人形堂へ、ようこそ

 叶の全部が好き。
 顔も体も、声も仕草も。
 優しいところしか見せないオトナの狡さでさえ・・・、あたしが愛おしいと思えるたった一人のひと。

 樹は。
 動のひと。叶は静のひと。
 叶に無いものを持ってるひと。
 叶とは違うひと。
 でも、居心地は悪くないひと。
 安心できるひと。
 ・・・あの力強くて逞しい腕に、抱き竦められるから?




 
 湯上がりの肌の手入れも済ませて、リビングに戻ると叶はソファで雑誌を手にしていた。

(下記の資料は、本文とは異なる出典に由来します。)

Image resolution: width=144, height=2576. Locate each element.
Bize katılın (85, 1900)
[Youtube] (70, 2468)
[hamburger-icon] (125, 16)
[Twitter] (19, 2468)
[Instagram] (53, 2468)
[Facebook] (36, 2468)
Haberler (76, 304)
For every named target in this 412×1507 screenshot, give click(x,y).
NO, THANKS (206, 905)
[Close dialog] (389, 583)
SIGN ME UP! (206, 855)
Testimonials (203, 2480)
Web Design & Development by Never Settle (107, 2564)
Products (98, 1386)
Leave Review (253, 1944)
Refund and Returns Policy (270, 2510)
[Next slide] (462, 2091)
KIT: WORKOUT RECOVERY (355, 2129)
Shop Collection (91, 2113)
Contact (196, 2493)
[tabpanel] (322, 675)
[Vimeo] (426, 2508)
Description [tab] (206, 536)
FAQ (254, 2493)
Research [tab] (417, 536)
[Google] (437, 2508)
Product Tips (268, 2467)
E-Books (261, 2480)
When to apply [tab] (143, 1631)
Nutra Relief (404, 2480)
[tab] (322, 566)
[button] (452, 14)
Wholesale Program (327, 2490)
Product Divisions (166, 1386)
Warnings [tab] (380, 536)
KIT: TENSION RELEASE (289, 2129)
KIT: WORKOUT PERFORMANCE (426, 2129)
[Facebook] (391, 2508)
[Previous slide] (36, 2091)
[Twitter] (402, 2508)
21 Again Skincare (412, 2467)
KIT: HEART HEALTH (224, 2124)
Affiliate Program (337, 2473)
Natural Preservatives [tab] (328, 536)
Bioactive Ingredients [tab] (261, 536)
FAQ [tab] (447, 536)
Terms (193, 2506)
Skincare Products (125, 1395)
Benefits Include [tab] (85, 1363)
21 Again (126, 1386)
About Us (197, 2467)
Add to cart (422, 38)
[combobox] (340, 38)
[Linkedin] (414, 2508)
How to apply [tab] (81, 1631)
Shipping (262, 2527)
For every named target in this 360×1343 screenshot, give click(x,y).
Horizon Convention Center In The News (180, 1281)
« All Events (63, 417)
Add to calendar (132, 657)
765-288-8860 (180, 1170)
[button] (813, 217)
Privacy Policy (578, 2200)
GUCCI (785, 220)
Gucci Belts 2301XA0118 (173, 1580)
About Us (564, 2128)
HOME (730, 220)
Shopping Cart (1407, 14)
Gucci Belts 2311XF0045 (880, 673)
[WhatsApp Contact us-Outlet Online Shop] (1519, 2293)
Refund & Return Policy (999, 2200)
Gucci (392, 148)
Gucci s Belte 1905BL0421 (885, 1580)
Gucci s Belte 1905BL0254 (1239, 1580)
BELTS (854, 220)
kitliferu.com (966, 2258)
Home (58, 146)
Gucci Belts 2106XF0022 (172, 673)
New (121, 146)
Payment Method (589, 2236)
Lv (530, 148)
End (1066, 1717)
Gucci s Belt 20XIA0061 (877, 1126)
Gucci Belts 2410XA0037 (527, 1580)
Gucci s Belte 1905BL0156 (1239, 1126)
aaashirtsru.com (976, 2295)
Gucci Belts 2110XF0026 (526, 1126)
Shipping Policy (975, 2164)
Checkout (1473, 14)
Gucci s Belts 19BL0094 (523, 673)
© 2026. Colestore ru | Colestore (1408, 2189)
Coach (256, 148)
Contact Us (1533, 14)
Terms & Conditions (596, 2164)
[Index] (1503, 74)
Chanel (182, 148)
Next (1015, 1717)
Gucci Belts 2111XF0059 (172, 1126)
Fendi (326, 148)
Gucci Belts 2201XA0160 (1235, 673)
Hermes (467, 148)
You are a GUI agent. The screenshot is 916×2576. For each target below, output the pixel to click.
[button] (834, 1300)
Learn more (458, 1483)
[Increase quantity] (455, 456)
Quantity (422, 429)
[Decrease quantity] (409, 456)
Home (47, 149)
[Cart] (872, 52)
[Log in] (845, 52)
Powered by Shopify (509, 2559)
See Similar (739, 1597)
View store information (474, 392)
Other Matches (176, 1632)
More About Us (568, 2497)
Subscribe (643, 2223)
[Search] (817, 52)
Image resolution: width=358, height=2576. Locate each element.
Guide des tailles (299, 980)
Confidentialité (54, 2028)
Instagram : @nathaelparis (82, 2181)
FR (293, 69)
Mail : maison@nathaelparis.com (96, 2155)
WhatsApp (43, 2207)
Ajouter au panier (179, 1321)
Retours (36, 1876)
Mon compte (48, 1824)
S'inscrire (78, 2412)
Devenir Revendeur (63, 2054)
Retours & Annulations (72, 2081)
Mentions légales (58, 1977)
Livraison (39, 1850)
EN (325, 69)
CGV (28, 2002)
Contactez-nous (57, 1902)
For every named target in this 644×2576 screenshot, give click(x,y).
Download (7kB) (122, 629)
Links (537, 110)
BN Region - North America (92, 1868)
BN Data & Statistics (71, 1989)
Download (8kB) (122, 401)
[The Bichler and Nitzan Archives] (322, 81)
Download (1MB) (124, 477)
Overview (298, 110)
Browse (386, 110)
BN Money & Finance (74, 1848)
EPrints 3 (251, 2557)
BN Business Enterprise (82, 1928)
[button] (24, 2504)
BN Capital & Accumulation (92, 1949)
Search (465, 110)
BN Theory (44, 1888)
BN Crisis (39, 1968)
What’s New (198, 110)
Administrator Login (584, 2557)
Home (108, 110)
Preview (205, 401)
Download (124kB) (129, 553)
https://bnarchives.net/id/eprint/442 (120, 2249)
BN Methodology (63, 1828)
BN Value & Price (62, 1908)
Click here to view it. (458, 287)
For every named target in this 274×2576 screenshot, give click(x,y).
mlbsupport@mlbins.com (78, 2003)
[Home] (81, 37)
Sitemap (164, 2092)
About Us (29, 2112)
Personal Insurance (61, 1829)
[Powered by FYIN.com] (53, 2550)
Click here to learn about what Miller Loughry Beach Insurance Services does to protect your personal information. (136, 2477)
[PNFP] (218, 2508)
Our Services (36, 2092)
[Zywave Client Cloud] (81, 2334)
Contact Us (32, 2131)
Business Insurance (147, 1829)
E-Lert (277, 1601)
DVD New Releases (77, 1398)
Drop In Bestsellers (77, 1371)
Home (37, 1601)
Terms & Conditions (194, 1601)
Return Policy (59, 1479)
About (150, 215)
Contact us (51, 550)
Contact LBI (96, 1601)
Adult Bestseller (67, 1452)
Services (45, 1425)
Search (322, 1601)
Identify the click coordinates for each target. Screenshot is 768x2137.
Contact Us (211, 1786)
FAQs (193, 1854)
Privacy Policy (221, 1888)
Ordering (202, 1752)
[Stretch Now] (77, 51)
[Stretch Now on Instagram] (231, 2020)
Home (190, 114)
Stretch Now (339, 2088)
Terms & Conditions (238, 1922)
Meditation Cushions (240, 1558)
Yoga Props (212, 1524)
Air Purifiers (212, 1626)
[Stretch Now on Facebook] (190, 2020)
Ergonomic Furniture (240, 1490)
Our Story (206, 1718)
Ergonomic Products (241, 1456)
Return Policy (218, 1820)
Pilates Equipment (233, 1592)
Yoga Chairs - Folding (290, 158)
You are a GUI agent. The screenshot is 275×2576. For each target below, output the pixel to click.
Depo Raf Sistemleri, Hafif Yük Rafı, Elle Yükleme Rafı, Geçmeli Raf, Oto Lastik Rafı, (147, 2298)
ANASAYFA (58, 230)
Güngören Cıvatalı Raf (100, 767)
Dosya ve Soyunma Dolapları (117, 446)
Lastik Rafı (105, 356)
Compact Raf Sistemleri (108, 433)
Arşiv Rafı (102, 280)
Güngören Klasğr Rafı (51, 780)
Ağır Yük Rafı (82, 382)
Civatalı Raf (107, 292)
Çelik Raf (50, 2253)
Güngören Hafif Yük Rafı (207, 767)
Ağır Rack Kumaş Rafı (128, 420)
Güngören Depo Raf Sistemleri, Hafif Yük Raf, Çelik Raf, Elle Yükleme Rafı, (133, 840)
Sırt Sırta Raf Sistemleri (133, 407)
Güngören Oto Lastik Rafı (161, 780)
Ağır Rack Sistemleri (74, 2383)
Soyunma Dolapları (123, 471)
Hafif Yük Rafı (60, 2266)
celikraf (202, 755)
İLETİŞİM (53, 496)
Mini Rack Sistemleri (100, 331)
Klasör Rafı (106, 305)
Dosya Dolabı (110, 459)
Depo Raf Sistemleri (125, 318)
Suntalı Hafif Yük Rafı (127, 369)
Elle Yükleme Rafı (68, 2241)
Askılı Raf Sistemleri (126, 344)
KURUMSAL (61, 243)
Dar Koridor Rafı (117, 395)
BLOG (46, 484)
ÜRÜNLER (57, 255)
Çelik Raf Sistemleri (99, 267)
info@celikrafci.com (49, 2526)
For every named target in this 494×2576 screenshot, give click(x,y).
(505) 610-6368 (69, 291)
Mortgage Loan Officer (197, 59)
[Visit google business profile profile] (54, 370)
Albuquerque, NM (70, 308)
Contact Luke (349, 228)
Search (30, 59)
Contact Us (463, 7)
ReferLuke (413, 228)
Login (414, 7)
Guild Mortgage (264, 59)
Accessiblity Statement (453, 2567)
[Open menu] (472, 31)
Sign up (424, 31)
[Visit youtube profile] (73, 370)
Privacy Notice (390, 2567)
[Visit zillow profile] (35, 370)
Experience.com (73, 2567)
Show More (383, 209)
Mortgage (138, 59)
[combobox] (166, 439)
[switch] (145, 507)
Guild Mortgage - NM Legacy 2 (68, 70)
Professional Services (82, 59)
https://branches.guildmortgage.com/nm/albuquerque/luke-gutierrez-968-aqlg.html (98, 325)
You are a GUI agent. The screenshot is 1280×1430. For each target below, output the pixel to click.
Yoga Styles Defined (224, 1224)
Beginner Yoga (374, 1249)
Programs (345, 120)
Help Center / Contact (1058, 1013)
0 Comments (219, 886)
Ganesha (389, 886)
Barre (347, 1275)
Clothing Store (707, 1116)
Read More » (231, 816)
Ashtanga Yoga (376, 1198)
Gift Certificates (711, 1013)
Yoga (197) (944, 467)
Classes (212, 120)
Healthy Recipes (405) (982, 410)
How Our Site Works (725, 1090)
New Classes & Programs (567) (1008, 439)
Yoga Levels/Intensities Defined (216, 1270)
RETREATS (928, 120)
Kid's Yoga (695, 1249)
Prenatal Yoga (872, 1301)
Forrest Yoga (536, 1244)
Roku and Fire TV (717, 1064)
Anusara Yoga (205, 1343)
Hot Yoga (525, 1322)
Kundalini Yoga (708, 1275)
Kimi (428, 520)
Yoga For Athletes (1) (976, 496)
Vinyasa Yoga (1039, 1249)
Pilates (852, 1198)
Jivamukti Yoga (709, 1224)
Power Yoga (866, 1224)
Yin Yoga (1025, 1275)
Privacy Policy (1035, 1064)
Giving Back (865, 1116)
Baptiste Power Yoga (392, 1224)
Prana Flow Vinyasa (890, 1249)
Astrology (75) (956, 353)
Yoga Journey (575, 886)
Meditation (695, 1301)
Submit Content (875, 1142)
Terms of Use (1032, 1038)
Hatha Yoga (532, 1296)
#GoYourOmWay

「樹なら帰ったよ。用事があって、しばらく来られないらしい」

 姿を探すあたしの視線だけで、叶は先回りに答えてくれた。

「そうなんだ・・・」

 さっき言えばいいのに。
 ちょっと内心、ムッと来た。
 樹ってやっぱり猫っぽい。
 欲しい時はじゃれついてくる癖にすぐどっか行くし、気儘だし!
 
「寂しい?」

 クスリと叶が笑う。 
 断じて。
 ・・・そういうのとは違う。と思う。
 別に、だって、あたしには叶がいるもの。
 ・・・・・・。

「足りないって顔をしてる」

 クスクスと今度は妖しく。
 首を横に振ったあたしを、叶は差し招く。

 
「そんな物欲しそうな顔で僕を誘うなんて狡い子だね、リツは」

 彼の膝の上に抱き上げられるようにして、優しく掴まえられた。

「僕を樹の代わりにするの?」

「違うっ・・・!」

 あたしは泣きそうだったと思う。
 叶が本気でないと判っていても、そんな風に思われるのだけは絶対に厭だった。
 ぎゅっと彼の胸にしがみつく。
 代わりなんて。
 叶があたしの全てなのに・・・!
 
「リツ」

 子供を宥めるような、柔らかなトーン。
 おずおずと顔を上げるとキスを落とされた。
 額に頬に、そして唇に。

「ごめん。ちょっと意地悪したくなった」

 優しい目。

「じゃあ僕はどんな風にリツを啼かせようか」

 それだけで。
 麻痺してく。
 甘さで。
 あたしは蕩けてく。


 だから夢心地で聴いていた。その呪文のような言葉を。